Verzet in Emmen in de Tweede Wereldoorlog

Het verzet in Emmen hield zich tijdens de Tweede Wereldoorlog bezig met onder meer de hulp aan ontsnapte krijgsgevangenen, geallieerde piloten en onderduikers. Georganiseerd verzet kwam in Emmen, evenals in de rest van het land, na de grote stakingen in de zomer van 1943 tot stand. Ook daarvoor waren er al kleine verzetsgroepjes actief, maar net als in de rest van Nederland maakten in Emmen hier maar weinig mensen deel van uit.

Nationaal gezien ontstond uit de Commissie Van Zanten, later de Organisatie van Frits, de Landelijke Organisatie voor hulp aan onderduikers, kortweg de LO genoemd. Ouder dan de LO was de OD, de Ordedienst. In Drenthe sloten de meeste verzetslieden zich aan bij de LO.

Het begin van georganiseerde verzetsactiviteiten in Emmen lag bij de gereformeerde onderwijzer Gerrit Stoker die in 1942 in contact kwam met een zekere Joost. Deze Joost vroeg hem of hij mee wilde helpen bij het verspreiden van het illegale blad Vrij Nederland en het laten onderduiken van Joden uit het westen van het land. Stoker stemde hiermee in. Stoker nam na een gesprek met Henk Morsing ook de verspreiding van het ondergrondse blad Trouw op zich en er werden contacten gelegd met ds. Slomp.

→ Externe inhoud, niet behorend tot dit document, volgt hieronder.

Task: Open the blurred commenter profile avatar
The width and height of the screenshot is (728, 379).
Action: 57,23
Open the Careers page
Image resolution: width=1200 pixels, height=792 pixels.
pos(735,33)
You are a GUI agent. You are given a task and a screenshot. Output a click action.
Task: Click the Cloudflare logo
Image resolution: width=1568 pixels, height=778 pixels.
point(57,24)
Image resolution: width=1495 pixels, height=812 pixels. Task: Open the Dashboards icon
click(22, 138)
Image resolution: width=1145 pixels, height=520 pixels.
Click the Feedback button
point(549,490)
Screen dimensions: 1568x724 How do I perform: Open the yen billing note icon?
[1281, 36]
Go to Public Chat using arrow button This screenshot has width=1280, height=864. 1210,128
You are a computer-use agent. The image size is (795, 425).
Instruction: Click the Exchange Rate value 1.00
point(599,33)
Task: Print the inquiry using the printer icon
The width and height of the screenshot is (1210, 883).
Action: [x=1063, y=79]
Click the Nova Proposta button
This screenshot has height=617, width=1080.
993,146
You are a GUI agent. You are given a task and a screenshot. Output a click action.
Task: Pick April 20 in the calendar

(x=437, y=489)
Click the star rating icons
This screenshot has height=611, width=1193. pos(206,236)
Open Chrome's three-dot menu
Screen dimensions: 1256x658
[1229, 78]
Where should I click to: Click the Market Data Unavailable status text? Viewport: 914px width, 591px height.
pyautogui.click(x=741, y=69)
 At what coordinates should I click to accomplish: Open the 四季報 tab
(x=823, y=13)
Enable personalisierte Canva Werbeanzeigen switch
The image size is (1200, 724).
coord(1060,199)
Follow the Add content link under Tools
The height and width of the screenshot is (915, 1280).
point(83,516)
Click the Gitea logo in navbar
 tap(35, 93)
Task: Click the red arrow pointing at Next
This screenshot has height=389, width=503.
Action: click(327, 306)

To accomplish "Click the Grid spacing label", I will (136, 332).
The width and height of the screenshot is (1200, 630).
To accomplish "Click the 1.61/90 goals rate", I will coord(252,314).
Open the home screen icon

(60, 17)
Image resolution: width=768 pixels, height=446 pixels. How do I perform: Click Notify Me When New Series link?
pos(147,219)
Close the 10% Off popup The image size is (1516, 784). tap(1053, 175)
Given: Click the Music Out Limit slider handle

Uit het contact van Stoker met Berend Stuit groeide later een verzetsgroep rond ‘ome Gerrit’. Ds. Douma, een lid van de verzetsgroep ‘ome Gerrit’ zette onder de schuilnaam ‘de organisatie Van Dam’ een hulpactie op. Jo Scheven, ander lid, hielp ook in de organisatie mee. De toetreding van ds. Douma en Jo Scheven tot de groep van Stoker betekende eigenlijk de bundeling van twee verzetsgroepen. In de zomer van 1943 sloot de Emmer verzetsgroep zich aan bij de landelijke organisatie. Stuit werd de leider van het district Emmen.

Een van de eerste maatregelen van de Duitsers was de invoering van censuur op radio en pers. Wie wilde weten hoe de oorlog echt verliep, moest naar de Engelse radio luisteren of de illegale pers lezen. Vrij Nederland, De Waarheid, De Vonk, Het Parool, Trouw en Je Maintiendrai waren de bekendste ondergrondse bladen.

Je Maintiendrai werd via de post naar Emmen gestuurd, maar in 1944 werd deze hele organisatie in Drenthe opgerold. Er waren ook regionale en lokale illegale bladen. In Emmen werd het blad Luctor Et Emergo verspreid. Dit blad werd vanuit Nieuwleusen verspreid, maar door te grote risico’s werd het blad lokaler uitgegeven.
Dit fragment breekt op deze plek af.